Yirmi beş

15.1K 1.4K 283
                                    

"Eyvallah Mehmet usta, uzun zaman sonra iyi geldi bir köfte ekmek."

Yaşlı adam yorgun bir gülümsemeyle cevap verdi. "Afiyet olsun oğlum."

"Furkan ne yapıyor, okulda mı?"

Furkan'ı görmeyeli daha uzun süre olmuştu, en son Emir'le tanıştığı o meşhur gün görmüştü o küçük çocuğu. Yine Mehmet ustayı ara sıra görmüştü ondan sonra.

"Evet, okulda. Daha dün seni soruyordu zaten 'Fırat abim niye hiç gelmiyor' diye. Özledi seni."

Dolaptan bir ayran alırken dudakları yukarı doğru kıvrıldı. "Ben de özledim, bir akşam geleyim de göreyim." Başka müşterileri olduğu için Fırat adamı daha fazla oyalamak istemeyerek masalardan birine oturdu.

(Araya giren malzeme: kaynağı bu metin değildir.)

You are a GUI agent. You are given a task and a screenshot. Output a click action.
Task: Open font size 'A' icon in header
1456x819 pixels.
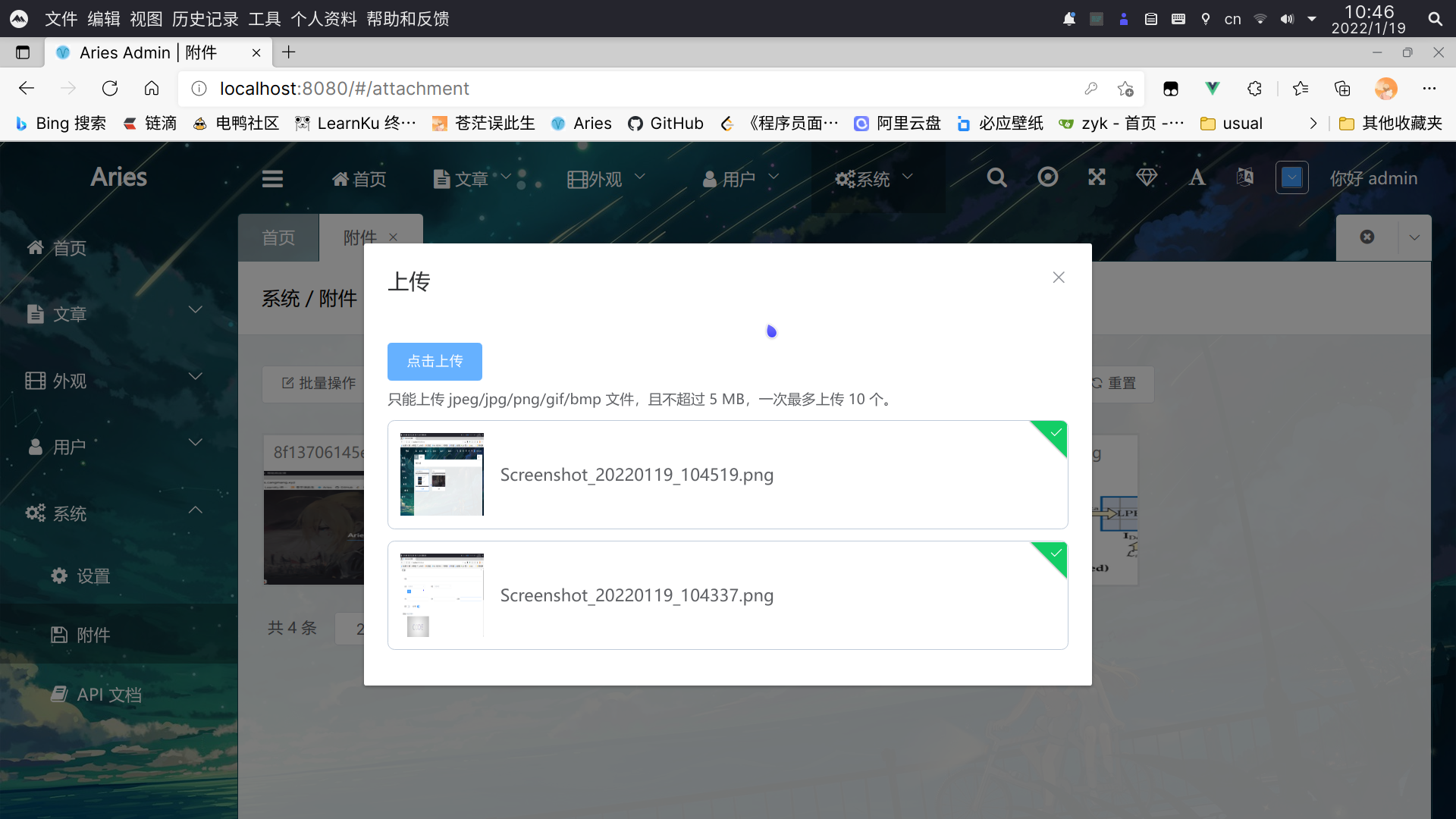(x=1197, y=177)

Emir'le konuşmalarının üzerinden bir hafta geçmişti. İlk başlarda kendisinden ayrıldığı için ona kızgın olsa da biraz mantıklı düşününce onu anlayabiliyordu. Babasıyla tam olarak nasıl bir konuşma yaptıklarını bilmese de tahmin edebiliyordu, Emir zorunda kalmasa kendisinden ayrılacak bir çocuk değildi.

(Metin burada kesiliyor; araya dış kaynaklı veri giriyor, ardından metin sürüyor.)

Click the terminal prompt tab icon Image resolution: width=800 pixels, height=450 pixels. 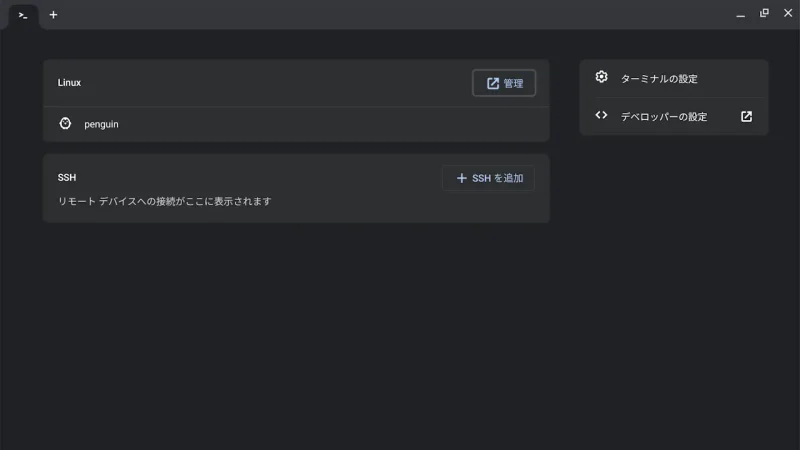point(22,15)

Bu yüzden onu rahat bırakmaya karar vermişti. Her şey onun istediği gibi olacaktı, Fırat aşkından ölüp geberse de Emir görüşmek istemiyorsa görüşmeyeceklerdi.

Bir saniye olsun aklından çıkmayan Emir'i görmek için birkaç kez okul çıkışına gitmişti, Levent'in arabasıyla. Sırf Emir kendi arabasını tanımasın diye.

Yani, birkaç gün derken, geçen haftanın her günü gitmişti işte. İyi mi değil mi merak ediyordu.

Her gittiğinde, güle oynaya Giray denilen o adamla gittiğini görmek onu deli etse de yapabileceği hiçbir şey yoktu. Sonuçta artık hiçbir bağları kalmamıştı. Tıpkı birkaç ay öncesi gibi, birbirlerine yabancılardı.

Yine de onu bu kadar mutlu görmek gururunu kırıyordu, bu kadar çabuk mu unutmuştu yani Fırat'ı?

Şimdiye kadar ona neden kısa bir sürede bu kadar fazla bağlandığını sorgulamadığı için kendine şaşırıyordu. Demek ki bunu farketmek için ayrılmaları gerekiyormuş.

Sonuçta üç ay öncesinde Emir'i tanımıyordu bile.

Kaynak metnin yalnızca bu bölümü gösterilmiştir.